On August 13th, Foreign Policy Journal published an article by Sherelle Jacobs entitled “Paul Kagame and the Rwandan Elections: Learning the Lessons of History”, which attempts to encapsulate the unique history of Rwanda, the lead up to the elections and the future of the country.  While we encourage open debate on Rwanda politics and policies, it is important to accurately capture the events unfolding in the country.  The most pressing event is the recent elections, when we re-elected President Paul Kagame as our leader for the next seven years. These were the second post-genocide elections, highly watched by the international media, which proved to the world that democracy in Rwanda is thriving.

President Paul Kagame of Rwanda (Getty Images)

President Paul Kagame of Rwanda (Getty Images)

Proof of a fair and free election is in the assessments of impartial electoral observers we invited into the country to monitor the Rwandan elections.  The Commonwealth’s conclusions after witnessing an efficient, calm and successful election process was one of praise:

For the 2010 elections Commonwealth Observers have found a well organised and peaceful poll. The National Electoral Commission has conducted the technical aspects very well, providing confidence to the people to turn out in large numbers. We commend the people of Rwanda for their active involvement and for their belief in the electoral process.

Rwanda continues to strive for a perfect democracy, as many Western countries do, and leads the way in instilling democratic values in the East African community. Despite the model for burgeoning democracy for which Rwanda serves, critics still mistakenly charge that the elections were unfair.

Many point to the case of Victorie Ingabire to support their accusations that the 2010 elections were not free.  Ingabire lived in the Netherlands until the 2010 elections were announced, when she moved to Rwanda to run for the position of president.  Upon arrival, Ingabire stood on the graves of Tutsis lost during the 1994 genocide and called upon Rwanda to remember the Hutus, a group who carried out the bulk of the killings—an act that insults the memory and recovery of the Rwandan people who have spent the last 16 years trying to move on from ethnic divisions.
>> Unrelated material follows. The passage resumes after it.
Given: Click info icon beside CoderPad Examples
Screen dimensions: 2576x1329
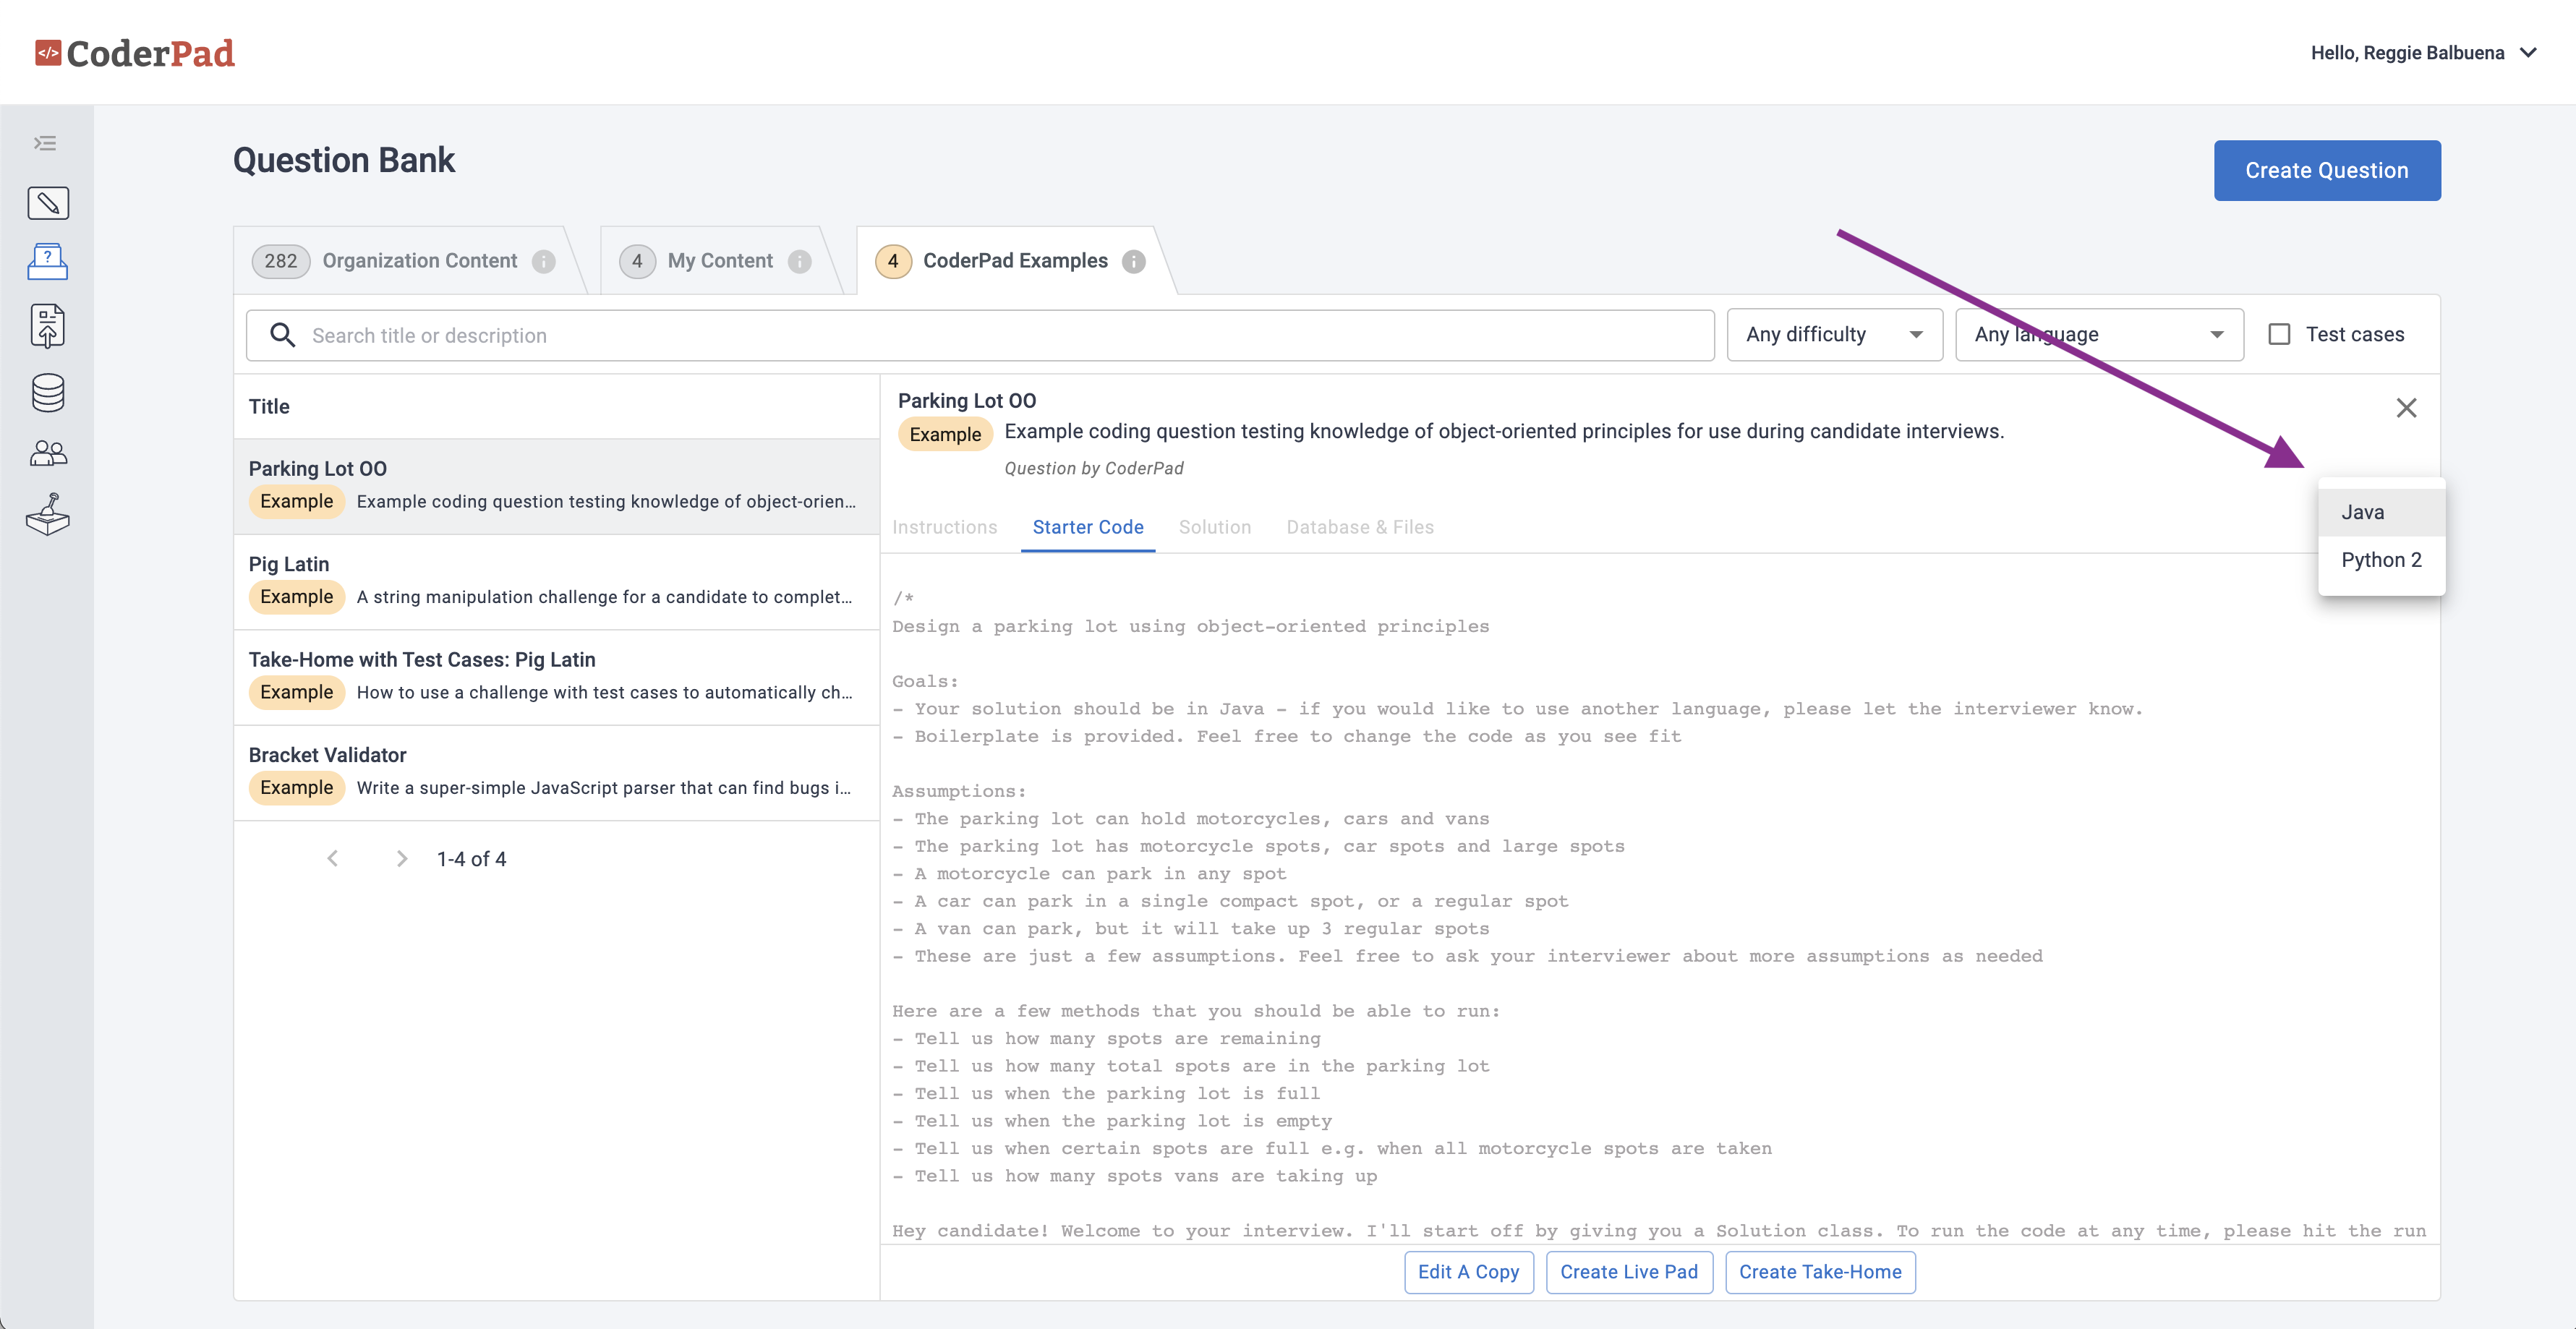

It was not just her statements violating genocide ideology laws that caused her arrest, however; Ingabire has many ties to the Democratic Forces for the Liberation of Rwanda (FDLR), a terrorist group who are blacklisted and still face charges for their participation in the 1994 genocide and who continue to run rampant in the Democratic Republic of the Congo.  This group, who still faces charges for their participation in the 1994 genocide, is causing devastation and destruction in the DRC and has been called upon by United Nations to immediately surrender to international authorities.  Ingabire has been implicated by the UN report to have been working with this group and actively funding them, which increases and intensifies the killing, rape and destruction in the region.  We cannot have someone who feeds such violence and hatred as the president of Rwanda.

While Ms. Jacobs clearly conducted intensive research on the state of Rwanda, many facts in her article are grossly misstated.   For example, she claims Rwanda’s HIV rate is 10 percent, when in fact it is 3 percent – a figure well below what was quoted and far below the average in Africa and equivalent to parts of the United States.  The article also notes that the Rwandan army and government are almost entirely Tutsi, which is again, simply not true.  President Kagame recognizes that the cause of the genocide was the Hutu-dominated government, so why would he put in place another one-sided government?  Having experienced the deadly effects of that type of exclusive regime, Rwanda’s government equally shares power in order to hold stability in the region.  The army similarly draws from all parts of Rwanda, and includes troops from the former regime.  This same army is now considered the 6th largest peacekeeping troop provider and was first to go into the Darfur region of the Sudan when the country lapsed into genocide.

Ms. Jacobs says that “the single greatest lesson of the genocide is that until ordinary people see greater evidence of social and political justice, old-established tensions and divisions will thrive.”  While she has possibly traveled to Rwanda, she did not experience the genocide and cannot grasp the single greatest lesson of such a catastrophe.

The single greatest lesson from the Rwanda genocide is: never again.  All our efforts within the country are to ensure we will never again have a country at war with itself, where the innocent are mercilessly killed because of an ethnic divide.  Instead, Rwanda is coming together as one to prosper and move forward.  And while we invite outside views on our government, others cannot know the single greatest lesson of something as horrific as widespread genocide if they did not survive it.

Rwanda is a highly-motivated, forward-thinking country that has continued to defy the odds based on our past.  We have a strong leader that continues to push us economically, socially and democratically towards a brighter future.  While critics can have their say about Rwanda and their perceived missteps of the country, we know that our unique history forces us to make choices that may not resonate with outside thinking. But Rwandans who lived through our tragic past are far better suited to move the country forward than individuals who have not experienced our past but try to make judgments on our future.